First, we’ve been having an interesting conversation on “The Corner” about whether, given Senator McCain’s stalwart support of President Bush’s decision to oust Saddam Hussein, Americans should assume a President John McCain would have made the same decision. The senator’s stock appears to be rising in the 2008 GOP nomination stakes, so the question is not an idle one. (Full disclosure: I support Mayor Rudy Giuliani for president but speak here only for myself.)
Second, on Bosnia, McCain changed his mind. A fierce opponent of administration strategy for over two years, the senator reversed himself in 1996, co-sponsoring with Bob Dole a key Senate resolution in support of the peacekeeping mission to which President Clinton had promised American troops. Indeed, these days McCain prefers to be remembered, as he put it in a 2006 oped (co-authored with Dole), as an “advocate of military action in Bosnia.”

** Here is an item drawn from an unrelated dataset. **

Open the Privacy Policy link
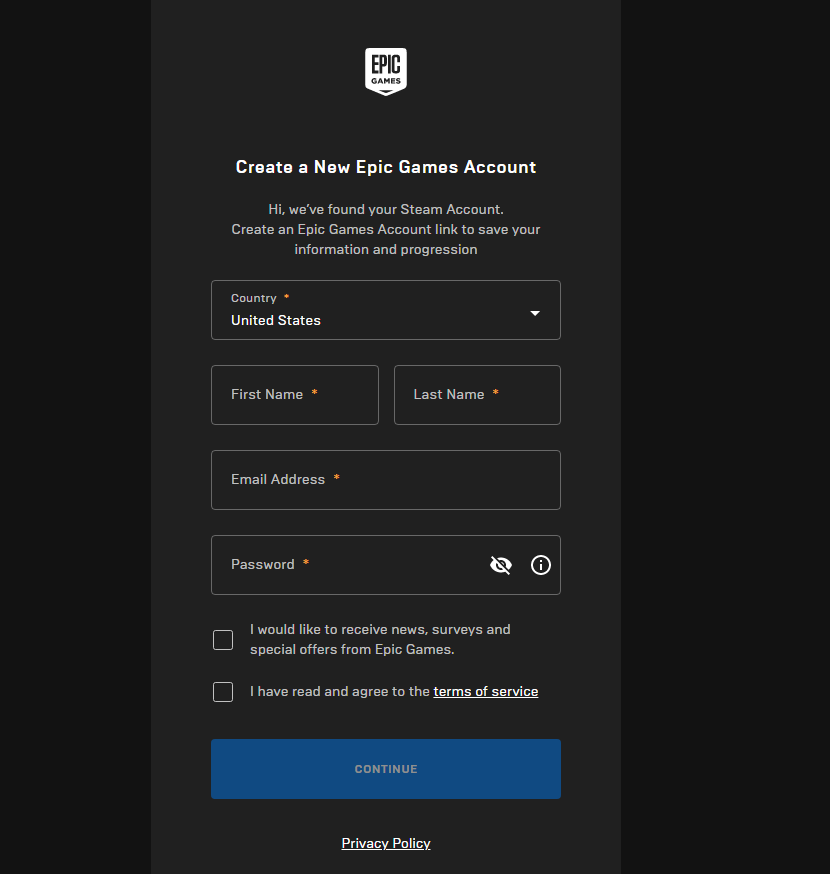Viewport: 830px width, 874px height. pyautogui.click(x=386, y=843)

His rationale for the shift is instructive for present purposes. As he told the International Herald Tribune at the time, “[W]hen the president made his commitment, committing not just Bill Clinton but the United States of America, the entire situation changed.” For Senator McCain, this meant our nation had dispatched its troops and America’s credibility as leader of the free world was at stake. He had also become convinced that, without U.S. troops, ancient hatreds would reignite the internecine conflict, causing massive loss of life. In fact, by 1999, McCain had so come around that he took to the Senate floor to chastise Clinton and the vast majority of his colleagues for ruling out the introduction of ground forces in Kosovo.
In short, a President McCain may not have made the same decision as President Clinton, but Senator McCain considered it a point of honor, a matter of urgency, to support the decision once it was made.
To be sure, while there are obvious parallels, there are also salient differences between Bosnia and Iraq, the most salient being that Senator McCain never voiced opposition to the Iraq invasion. That does not necessarily mean, of course, that he would have ordered the invasion. But there is other evidence that he might well have. On Wednesday afternoon, Patrick Hynes of the McCain 2008 presidential campaign team pointed us to the senator’s 2003 speech to the Council on Foreign Relations. (I’m now supplying the link, here.) The speech is very much worth considering — on the thought experiment before the house as well as on McCain’s overall foreign-policy approach (a topic for another day).
Hynes is right: The speech tends to suggest that, had he been commander-in-chief armed with a congressional authorization, McCain would have invaded Iraq.